What you are asked to do >>
Repeat the stretch of the rows from the line containing "This screenshot has" through the end of the rows, keeping every word, and leave the pictures out of your reply.

· · ·

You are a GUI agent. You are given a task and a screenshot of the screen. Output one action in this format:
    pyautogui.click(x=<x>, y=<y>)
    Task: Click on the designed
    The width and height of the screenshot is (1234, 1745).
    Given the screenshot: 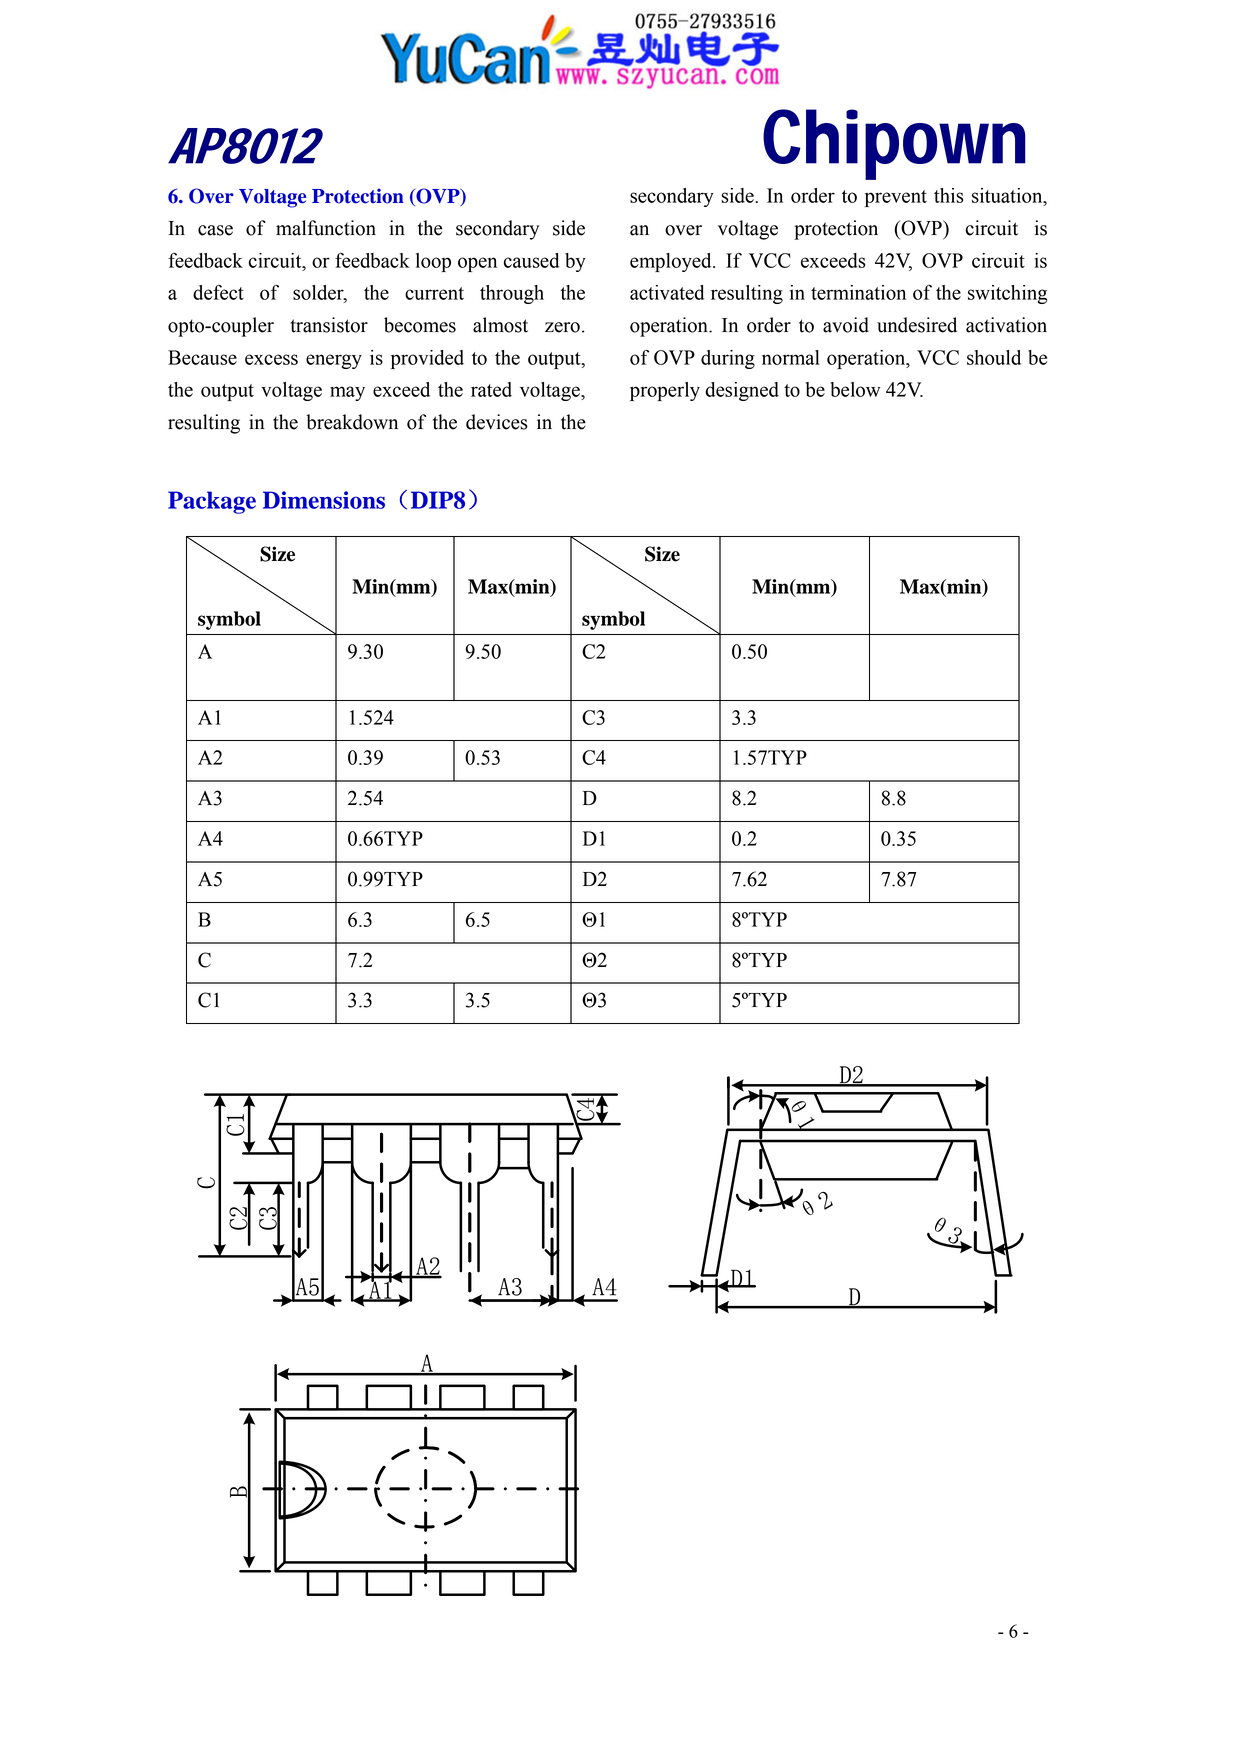 What is the action you would take?
    pyautogui.click(x=742, y=391)
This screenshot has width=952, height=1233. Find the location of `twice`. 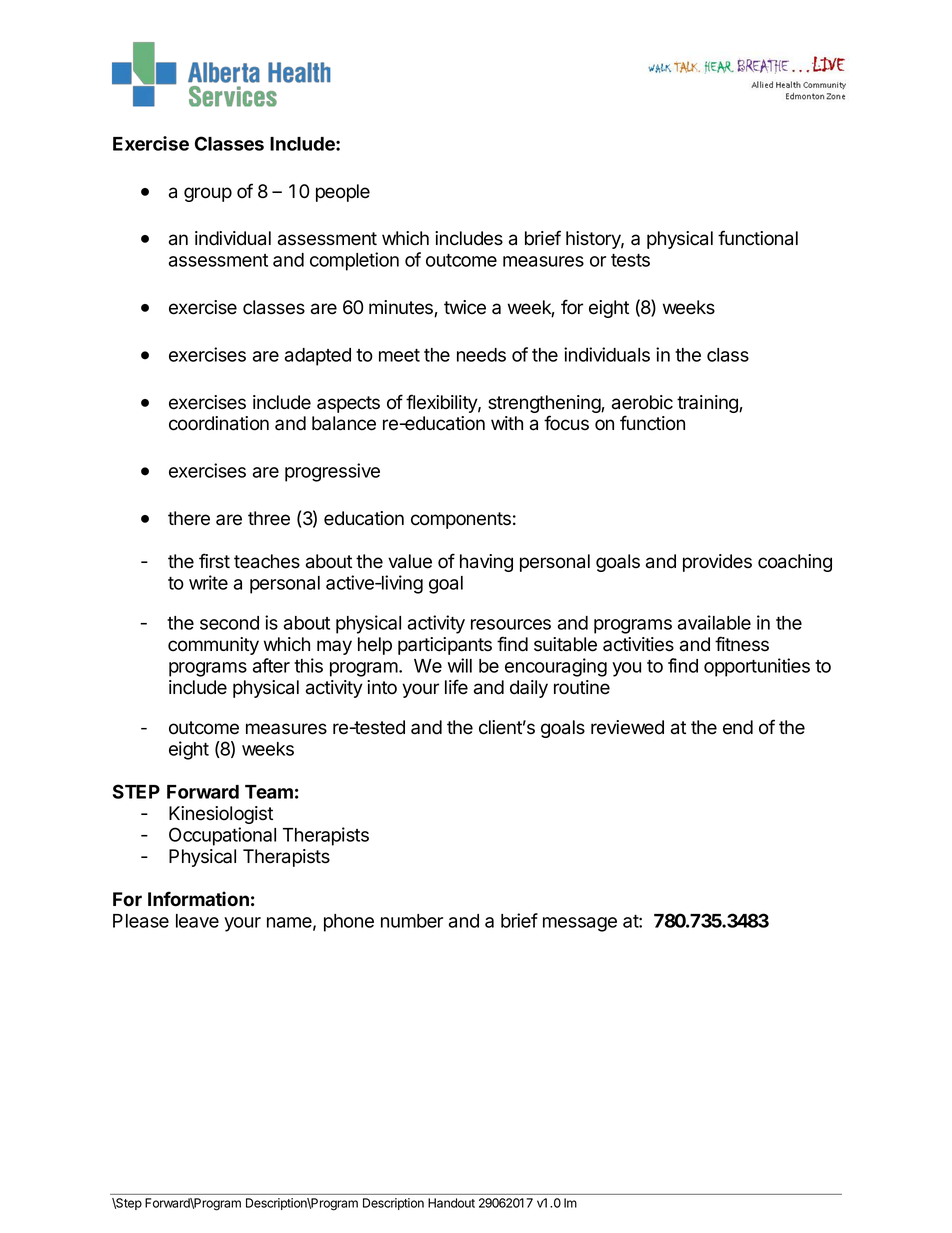

twice is located at coordinates (465, 307).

· · ·

Task answer >>
This screenshot has width=952, height=1233. Find the location of `twice`. 

twice is located at coordinates (465, 307).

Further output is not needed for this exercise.